Personal information
- Full name: Muhammad Wafiq Irfan Zarbani
- Born: 25 April 1996 (age 30)
- Batting: Left-handed
- Bowling: Left-arm medium-fast

International information
- National side: Malaysia;
- T20I debut (cap 17): 29 September 2019 v Vanuatu
- Last T20I: 12 March 2023 v Hong Kong

Medal record
Representing Malaysia
Men's Cricket
Southeast Asian Games
| Gold medal – first place | 2017 Kuala Lumpur | 50 over |
| Silver medal – second place | 2017 Kuala Lumpur | Twenty20 |
| Silver medal – second place | 2023 Phnom Penh | 50 over |
- Source: Cricinfo, 16 March 2023

= Muhammad Wafiq =

Malaysian cricketer (born 1996)

Muhammad Wafiq (born 25 April 1996) is a Malaysian cricketer, who plays for the national cricket team. He played for Malaysia in the 2017 ICC World Cricket League Division Three tournament in May 2017. In April 2018, he was named in Malaysia's squad for the 2018 ICC World Cricket League Division Four tournament, also held in Malaysia. He was named as the player to watch in the squad ahead of the tournament. In October 2018, he was named in Malaysia's squad in the Eastern sub-region group for the 2018–19 ICC World Twenty20 Asia Qualifier tournament.
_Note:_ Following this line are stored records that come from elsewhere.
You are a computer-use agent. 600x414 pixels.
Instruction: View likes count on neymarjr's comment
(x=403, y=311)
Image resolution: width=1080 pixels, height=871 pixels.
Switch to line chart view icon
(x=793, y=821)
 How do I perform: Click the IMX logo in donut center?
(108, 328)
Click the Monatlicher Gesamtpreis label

In September 2019, he was named in Malaysia's Twenty20 International (T20I) squad for their series against Vanuatu. He made his T20I debut for Malaysia, against Vanuatu, on 29 September 2019. In July 2022, he was named in Malaysia's squad for the 2022 Canada Cricket World Cup Challenge League A tournament. He made his List A debut on 28 July 2022, for Malaysia against Vanuatu.